Validation with R Packages

You’ve learned to identify data quality issues through summary statistics. Now let’s automate this process using {pointblank}, a package that systematically checks your data against rules you define and generates comprehensive validation reports.

From Manual Checks to Automated Validation

Building on Summary Statistics

In the previous section, you manually examined the messy Palmer Penguins data and spotted issues. But what if:

You need to check data every time it’s updated?
You have dozens of datasets with similar structures?
You want to document your quality control process?
You need to share validation procedures with collaborators?

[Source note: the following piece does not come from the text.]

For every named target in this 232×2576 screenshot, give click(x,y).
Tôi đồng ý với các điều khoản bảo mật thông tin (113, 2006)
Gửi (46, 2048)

The {pointblank} package automates validation while creating professional reports.

The `{pointblank}` Package

{pointblank} provides two workflows:

Data Quality Reporting (agent-based): Creates detailed HTML validation reports
Information Management (informant-based): Creates data dictionaries with metadata

We’ll focus on validation (you already learned dictionary creation in Section 2).

Installing pointblank

# Install if not already done
install.packages("pointblank")

library(pointblank)
library(readr)
library(dplyr)

Creating a Validation Agent

Think of an agent as a quality inspector that checks your data against rules:

# Load the messy data we created
penguins_messy <- read_csv("data/penguins_messy.csv", show_col_types = FALSE)

# Create an agent to validate the messy data
agent <-
  create_agent(
    tbl = penguins_messy,
    tbl_name = "penguins_messy",
    label = "Palmer Penguins Validation"
  )

Defining Validation Rules

Add validation rules based on your data dictionary. Each rule is a function that checks a specific quality criterion:

Step 1: Basic Structure Checks

agent <- agent %>%
  # Check data dimensions
  rows_distinct() %>%
  col_exists(columns = c("species", "island", "bill_length_mm",
                        "bill_depth_mm", "flipper_length_mm",
                        "body_mass_g", "sex", "year"))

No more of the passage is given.